Read the appeals board decision below and decide whether each statement agrees with it. For each one, answer yes or no and quote the words of the decision that settle it.
1. The disallowance rested on an audit report.
2. The period under review ran from October 1, 1982 through March 31, 1985.
3. The amount of federal financial participation disallowed was $326,488.

▶ _Passage to read_
....
DEPARTMENTAL GRANT APPEALS BOARD
Department of Health and Human Services
SUBJECT: Arkansas Department of Human
Services Docket No. 86-244
Audit Control No. 06-60233
Decision No. 847
DATE: March 12, 1987
DECISION
The Arkansas Department of Human Services (State) appealed
the
disallowance by the Health Care Financing Administration (HCFA)
of
$238,499 in federal financial participation (FFP) claimed under
Title
XIX (Medicaid) of the Social Security Act (Act) for costs of
certain
drugs. The disallowance was based on an audit report which
found that,
during the period October 1, 1982 through March 31, 1985,
payments for
less-than-effective drugs were included in the State's claims
for
prescription drug expenditures. The auditors identified 38,081
paid
prescriptions amounting to $326,488 ($238,499 FFP) in Medicaid
payments
made by the State to pharmacies for drugs that were determined by
the
Food and Drug Administration (FDA) to be less-than-effective,
including
drug products considered identical, related, or similar to
the
ineffective drugs. The auditors concluded that unallowable
payments
occurred because the State did not have adequate procedures to
ensure
discontinuing payments after drugs, found to be
less-than-effective by
the FDA, were listed in the Federal Register.
....
▶ _Dataset extract_
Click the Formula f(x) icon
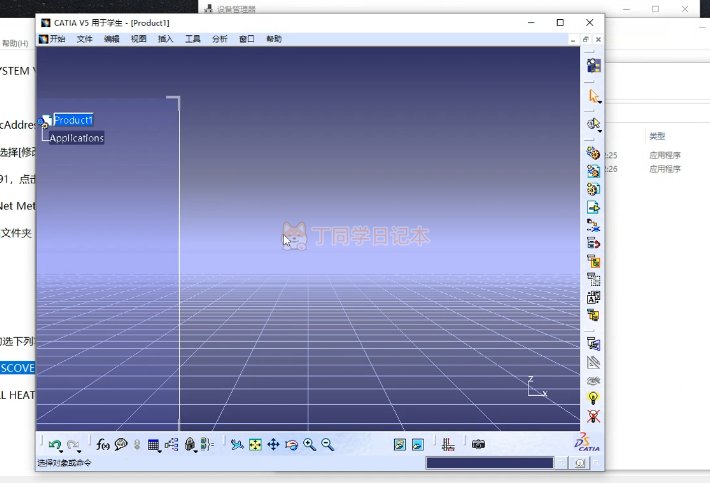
....
▶ _Reply to the task_
1. Yes: "The disallowance was based on an audit report"
2. Yes: "during the period October 1, 1982 through March 31, 1985"
3. No: "$238,499 in federal financial participation (FFP)"